● **WORK INSTRUCTION**: The entries below are to be returned exactly. Include all of them.

● **DATA TO USE**:
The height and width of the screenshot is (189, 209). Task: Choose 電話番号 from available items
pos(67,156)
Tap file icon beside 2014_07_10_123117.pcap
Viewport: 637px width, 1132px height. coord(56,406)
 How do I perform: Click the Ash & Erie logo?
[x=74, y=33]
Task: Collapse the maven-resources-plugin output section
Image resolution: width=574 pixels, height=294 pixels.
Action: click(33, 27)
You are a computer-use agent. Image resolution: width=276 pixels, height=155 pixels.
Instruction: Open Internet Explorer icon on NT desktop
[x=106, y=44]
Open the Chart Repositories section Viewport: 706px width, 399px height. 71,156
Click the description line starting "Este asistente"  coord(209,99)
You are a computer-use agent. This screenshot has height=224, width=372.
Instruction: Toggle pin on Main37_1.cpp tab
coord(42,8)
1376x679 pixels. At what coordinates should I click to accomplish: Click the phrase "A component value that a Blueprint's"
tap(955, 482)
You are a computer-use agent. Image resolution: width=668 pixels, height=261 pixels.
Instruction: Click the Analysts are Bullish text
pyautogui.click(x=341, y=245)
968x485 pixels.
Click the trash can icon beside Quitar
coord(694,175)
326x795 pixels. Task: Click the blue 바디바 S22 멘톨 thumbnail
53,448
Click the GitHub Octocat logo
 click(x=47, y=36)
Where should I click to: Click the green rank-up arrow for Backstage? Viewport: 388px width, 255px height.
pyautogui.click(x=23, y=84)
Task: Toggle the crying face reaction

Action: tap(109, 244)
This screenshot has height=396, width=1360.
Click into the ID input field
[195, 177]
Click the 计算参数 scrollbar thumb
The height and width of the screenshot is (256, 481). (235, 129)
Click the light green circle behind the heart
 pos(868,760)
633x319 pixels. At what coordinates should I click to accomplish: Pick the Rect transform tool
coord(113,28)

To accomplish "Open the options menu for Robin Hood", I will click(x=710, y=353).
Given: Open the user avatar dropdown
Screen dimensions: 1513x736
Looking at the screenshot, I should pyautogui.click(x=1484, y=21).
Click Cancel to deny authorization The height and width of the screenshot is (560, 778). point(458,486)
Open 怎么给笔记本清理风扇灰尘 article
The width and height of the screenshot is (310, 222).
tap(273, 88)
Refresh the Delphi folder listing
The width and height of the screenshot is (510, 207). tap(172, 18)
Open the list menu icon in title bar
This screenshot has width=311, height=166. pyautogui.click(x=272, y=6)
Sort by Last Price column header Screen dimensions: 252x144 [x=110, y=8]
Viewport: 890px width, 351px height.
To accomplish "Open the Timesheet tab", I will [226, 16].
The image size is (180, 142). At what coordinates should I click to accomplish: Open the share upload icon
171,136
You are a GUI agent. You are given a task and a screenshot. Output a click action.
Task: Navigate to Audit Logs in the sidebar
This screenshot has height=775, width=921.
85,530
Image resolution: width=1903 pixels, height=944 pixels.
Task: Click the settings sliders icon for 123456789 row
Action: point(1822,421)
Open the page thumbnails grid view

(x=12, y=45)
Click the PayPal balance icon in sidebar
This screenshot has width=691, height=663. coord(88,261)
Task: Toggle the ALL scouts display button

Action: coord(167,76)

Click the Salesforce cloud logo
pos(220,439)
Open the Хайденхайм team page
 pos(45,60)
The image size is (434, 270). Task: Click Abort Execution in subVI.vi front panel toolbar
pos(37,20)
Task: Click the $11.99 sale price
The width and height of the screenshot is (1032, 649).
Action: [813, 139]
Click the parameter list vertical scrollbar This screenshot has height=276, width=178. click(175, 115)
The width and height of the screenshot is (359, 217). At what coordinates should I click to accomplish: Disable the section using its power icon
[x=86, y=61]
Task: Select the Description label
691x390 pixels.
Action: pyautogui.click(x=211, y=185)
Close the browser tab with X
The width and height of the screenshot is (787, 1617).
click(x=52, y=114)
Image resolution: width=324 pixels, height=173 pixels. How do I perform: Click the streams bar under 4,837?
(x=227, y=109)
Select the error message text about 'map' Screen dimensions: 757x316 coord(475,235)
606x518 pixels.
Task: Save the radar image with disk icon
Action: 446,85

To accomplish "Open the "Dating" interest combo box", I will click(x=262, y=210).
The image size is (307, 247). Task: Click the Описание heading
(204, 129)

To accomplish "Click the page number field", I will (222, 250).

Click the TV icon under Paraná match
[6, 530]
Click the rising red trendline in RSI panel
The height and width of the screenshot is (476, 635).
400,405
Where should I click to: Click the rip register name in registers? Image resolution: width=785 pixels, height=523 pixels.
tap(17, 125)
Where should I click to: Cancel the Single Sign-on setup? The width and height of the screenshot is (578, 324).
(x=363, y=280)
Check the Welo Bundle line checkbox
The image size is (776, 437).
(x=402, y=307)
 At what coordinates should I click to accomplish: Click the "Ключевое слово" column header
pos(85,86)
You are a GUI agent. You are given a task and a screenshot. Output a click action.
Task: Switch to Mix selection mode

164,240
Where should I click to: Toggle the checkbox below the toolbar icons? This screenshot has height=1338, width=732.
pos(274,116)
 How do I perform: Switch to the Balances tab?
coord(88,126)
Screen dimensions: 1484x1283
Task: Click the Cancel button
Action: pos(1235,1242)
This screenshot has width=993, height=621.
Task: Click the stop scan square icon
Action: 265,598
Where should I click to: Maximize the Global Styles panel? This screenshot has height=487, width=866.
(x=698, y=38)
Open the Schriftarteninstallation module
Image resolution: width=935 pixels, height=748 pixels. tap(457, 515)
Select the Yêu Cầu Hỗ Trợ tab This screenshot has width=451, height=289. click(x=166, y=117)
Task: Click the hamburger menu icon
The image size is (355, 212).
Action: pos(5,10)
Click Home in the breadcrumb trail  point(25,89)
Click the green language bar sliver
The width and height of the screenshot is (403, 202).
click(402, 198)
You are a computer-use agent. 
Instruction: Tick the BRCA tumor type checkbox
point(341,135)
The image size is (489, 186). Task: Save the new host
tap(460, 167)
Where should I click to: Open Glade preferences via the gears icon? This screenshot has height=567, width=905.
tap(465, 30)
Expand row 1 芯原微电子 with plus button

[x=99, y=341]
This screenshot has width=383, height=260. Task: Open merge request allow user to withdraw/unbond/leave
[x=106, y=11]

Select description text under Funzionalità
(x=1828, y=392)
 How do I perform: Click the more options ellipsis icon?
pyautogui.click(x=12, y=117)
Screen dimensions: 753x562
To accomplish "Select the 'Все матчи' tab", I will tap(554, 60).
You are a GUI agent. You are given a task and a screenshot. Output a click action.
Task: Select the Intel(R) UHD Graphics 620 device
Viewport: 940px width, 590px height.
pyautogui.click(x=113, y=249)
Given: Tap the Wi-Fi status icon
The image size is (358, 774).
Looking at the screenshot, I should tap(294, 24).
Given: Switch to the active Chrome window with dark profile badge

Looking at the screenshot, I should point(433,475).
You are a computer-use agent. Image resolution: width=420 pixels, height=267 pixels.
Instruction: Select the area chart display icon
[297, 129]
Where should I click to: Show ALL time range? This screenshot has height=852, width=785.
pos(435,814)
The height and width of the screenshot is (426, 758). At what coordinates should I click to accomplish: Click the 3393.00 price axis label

● **EXPECTED OUTPUT**:
The height and width of the screenshot is (189, 209). Task: Choose 電話番号 from available items
pos(67,156)
Tap file icon beside 2014_07_10_123117.pcap
Viewport: 637px width, 1132px height. coord(56,406)
 How do I perform: Click the Ash & Erie logo?
[x=74, y=33]
Task: Collapse the maven-resources-plugin output section
Image resolution: width=574 pixels, height=294 pixels.
Action: click(33, 27)
You are a computer-use agent. Image resolution: width=276 pixels, height=155 pixels.
Instruction: Open Internet Explorer icon on NT desktop
[x=106, y=44]
Open the Chart Repositories section Viewport: 706px width, 399px height. 71,156
Click the description line starting "Este asistente"  coord(209,99)
You are a computer-use agent. This screenshot has height=224, width=372.
Instruction: Toggle pin on Main37_1.cpp tab
coord(42,8)
1376x679 pixels. At what coordinates should I click to accomplish: Click the phrase "A component value that a Blueprint's"
tap(955, 482)
You are a computer-use agent. Image resolution: width=668 pixels, height=261 pixels.
Instruction: Click the Analysts are Bullish text
pyautogui.click(x=341, y=245)
968x485 pixels.
Click the trash can icon beside Quitar
coord(694,175)
326x795 pixels. Task: Click the blue 바디바 S22 멘톨 thumbnail
53,448
Click the GitHub Octocat logo
 click(x=47, y=36)
Where should I click to: Click the green rank-up arrow for Backstage? Viewport: 388px width, 255px height.
pyautogui.click(x=23, y=84)
Task: Toggle the crying face reaction

Action: tap(109, 244)
This screenshot has height=396, width=1360.
Click into the ID input field
[195, 177]
Click the 计算参数 scrollbar thumb
The height and width of the screenshot is (256, 481). (235, 129)
Click the light green circle behind the heart
 pos(868,760)
633x319 pixels. At what coordinates should I click to accomplish: Pick the Rect transform tool
coord(113,28)

To accomplish "Open the options menu for Robin Hood", I will click(x=710, y=353).
Given: Open the user avatar dropdown
Screen dimensions: 1513x736
Looking at the screenshot, I should pyautogui.click(x=1484, y=21).
Click Cancel to deny authorization The height and width of the screenshot is (560, 778). point(458,486)
Open 怎么给笔记本清理风扇灰尘 article
The width and height of the screenshot is (310, 222).
tap(273, 88)
Refresh the Delphi folder listing
The width and height of the screenshot is (510, 207). tap(172, 18)
Open the list menu icon in title bar
This screenshot has width=311, height=166. pyautogui.click(x=272, y=6)
Sort by Last Price column header Screen dimensions: 252x144 [x=110, y=8]
Viewport: 890px width, 351px height.
To accomplish "Open the Timesheet tab", I will [226, 16].
The image size is (180, 142). At what coordinates should I click to accomplish: Open the share upload icon
171,136
You are a GUI agent. You are given a task and a screenshot. Output a click action.
Task: Navigate to Audit Logs in the sidebar
This screenshot has height=775, width=921.
85,530
Image resolution: width=1903 pixels, height=944 pixels.
Task: Click the settings sliders icon for 123456789 row
Action: point(1822,421)
Open the page thumbnails grid view

(x=12, y=45)
Click the PayPal balance icon in sidebar
This screenshot has width=691, height=663. coord(88,261)
Task: Toggle the ALL scouts display button

Action: coord(167,76)

Click the Salesforce cloud logo
pos(220,439)
Open the Хайденхайм team page
 pos(45,60)
The image size is (434, 270). Task: Click Abort Execution in subVI.vi front panel toolbar
pos(37,20)
Task: Click the $11.99 sale price
The width and height of the screenshot is (1032, 649).
Action: [813, 139]
Click the parameter list vertical scrollbar This screenshot has height=276, width=178. click(175, 115)
The width and height of the screenshot is (359, 217). At what coordinates should I click to accomplish: Disable the section using its power icon
[x=86, y=61]
Task: Select the Description label
691x390 pixels.
Action: pyautogui.click(x=211, y=185)
Close the browser tab with X
The width and height of the screenshot is (787, 1617).
click(x=52, y=114)
Image resolution: width=324 pixels, height=173 pixels. How do I perform: Click the streams bar under 4,837?
(x=227, y=109)
Select the error message text about 'map' Screen dimensions: 757x316 coord(475,235)
606x518 pixels.
Task: Save the radar image with disk icon
Action: 446,85

To accomplish "Open the "Dating" interest combo box", I will click(x=262, y=210).
The image size is (307, 247). Task: Click the Описание heading
(204, 129)

To accomplish "Click the page number field", I will (222, 250).

Click the TV icon under Paraná match
[6, 530]
Click the rising red trendline in RSI panel
The height and width of the screenshot is (476, 635).
400,405
Where should I click to: Click the rip register name in registers? Image resolution: width=785 pixels, height=523 pixels.
tap(17, 125)
Where should I click to: Cancel the Single Sign-on setup? The width and height of the screenshot is (578, 324).
(x=363, y=280)
Check the Welo Bundle line checkbox
The image size is (776, 437).
(x=402, y=307)
 At what coordinates should I click to accomplish: Click the "Ключевое слово" column header
pos(85,86)
You are a GUI agent. You are given a task and a screenshot. Output a click action.
Task: Switch to Mix selection mode

164,240
Where should I click to: Toggle the checkbox below the toolbar icons? This screenshot has height=1338, width=732.
pos(274,116)
 How do I perform: Switch to the Balances tab?
coord(88,126)
Screen dimensions: 1484x1283
Task: Click the Cancel button
Action: pos(1235,1242)
This screenshot has width=993, height=621.
Task: Click the stop scan square icon
Action: 265,598
Where should I click to: Maximize the Global Styles panel? This screenshot has height=487, width=866.
(x=698, y=38)
Open the Schriftarteninstallation module
Image resolution: width=935 pixels, height=748 pixels. tap(457, 515)
Select the Yêu Cầu Hỗ Trợ tab This screenshot has width=451, height=289. click(x=166, y=117)
Task: Click the hamburger menu icon
The image size is (355, 212).
Action: pos(5,10)
Click Home in the breadcrumb trail  point(25,89)
Click the green language bar sliver
The width and height of the screenshot is (403, 202).
click(402, 198)
You are a computer-use agent. 
Instruction: Tick the BRCA tumor type checkbox
point(341,135)
The image size is (489, 186). Task: Save the new host
tap(460, 167)
Where should I click to: Open Glade preferences via the gears icon? This screenshot has height=567, width=905.
tap(465, 30)
Expand row 1 芯原微电子 with plus button

[x=99, y=341]
This screenshot has width=383, height=260. Task: Open merge request allow user to withdraw/unbond/leave
[x=106, y=11]

Select description text under Funzionalità
(x=1828, y=392)
 How do I perform: Click the more options ellipsis icon?
pyautogui.click(x=12, y=117)
Screen dimensions: 753x562
To accomplish "Select the 'Все матчи' tab", I will tap(554, 60).
You are a GUI agent. You are given a task and a screenshot. Output a click action.
Task: Select the Intel(R) UHD Graphics 620 device
Viewport: 940px width, 590px height.
pyautogui.click(x=113, y=249)
Given: Tap the Wi-Fi status icon
The image size is (358, 774).
Looking at the screenshot, I should tap(294, 24).
Given: Switch to the active Chrome window with dark profile badge

Looking at the screenshot, I should point(433,475).
You are a computer-use agent. Image resolution: width=420 pixels, height=267 pixels.
Instruction: Select the area chart display icon
[297, 129]
Where should I click to: Show ALL time range? This screenshot has height=852, width=785.
pos(435,814)
The height and width of the screenshot is (426, 758). At what coordinates should I click to accomplish: Click the 3393.00 price axis label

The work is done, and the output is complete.